STATED PROBLEM - Give back the Flavors of Youth text below in full, word for word.

PAGE TEXT -
··········
Cast : Taito Ban, Mariya Ise, Takeo Otsuka, Ikumi Hasegawa, Minako Kotobuki

Flavors of Youth is a Japanese-Chinese co-production anthology drama released in 2018, which features three stories: "The Rice Noodles," "A Little Fashion Show," and "Love in Shanghai." The first tale of the anime is about a man and his relationship with his grandmother told through their love of San Xian noodles, while the second story follows a successful model as she loses confidence in her career and personal talent, leading those around her to come together in support. For the third chapter, this is about a young couple who fall in love through cassette tape messages they send one another, only for miscommunication to drive them apart. Like other more grounded, reality-based anime, Flavors of Youth is beautiful and extremely poignant, portraying intimate narratives that explore relatable aspects of the human experience.

Hikaru Utada: Laughter in the Dark (2019)
··········
GIVEN DATA -
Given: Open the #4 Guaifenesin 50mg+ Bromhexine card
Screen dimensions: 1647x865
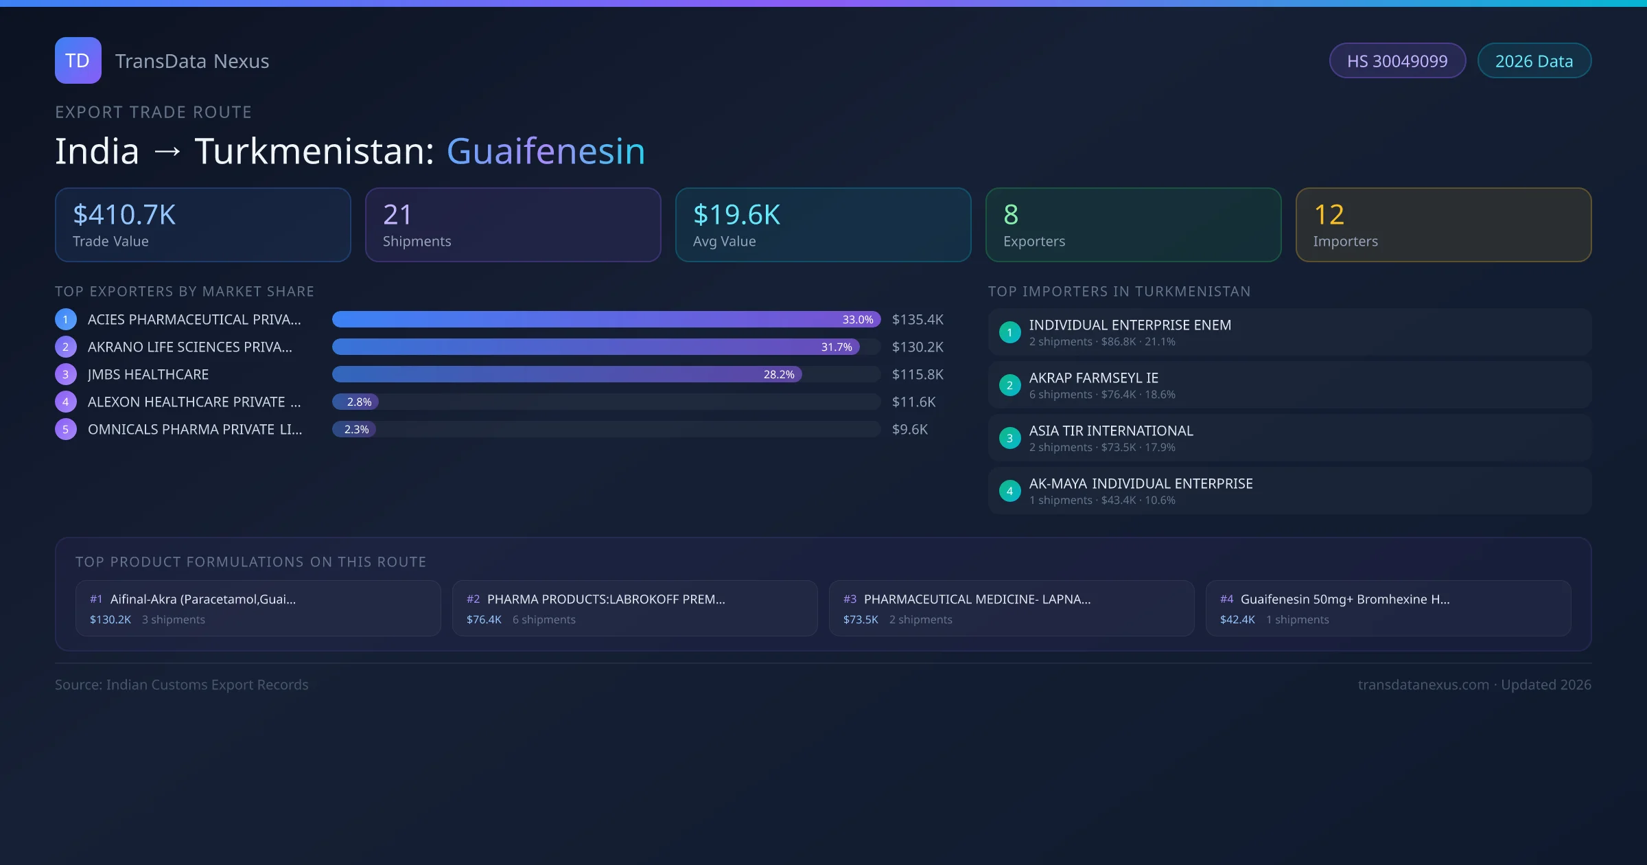Looking at the screenshot, I should (x=1388, y=608).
··········
RIGHT ANSWER -
Cast : Taito Ban, Mariya Ise, Takeo Otsuka, Ikumi Hasegawa, Minako Kotobuki

Flavors of Youth is a Japanese-Chinese co-production anthology drama released in 2018, which features three stories: "The Rice Noodles," "A Little Fashion Show," and "Love in Shanghai." The first tale of the anime is about a man and his relationship with his grandmother told through their love of San Xian noodles, while the second story follows a successful model as she loses confidence in her career and personal talent, leading those around her to come together in support. For the third chapter, this is about a young couple who fall in love through cassette tape messages they send one another, only for miscommunication to drive them apart. Like other more grounded, reality-based anime, Flavors of Youth is beautiful and extremely poignant, portraying intimate narratives that explore relatable aspects of the human experience.

Hikaru Utada: Laughter in the Dark (2019)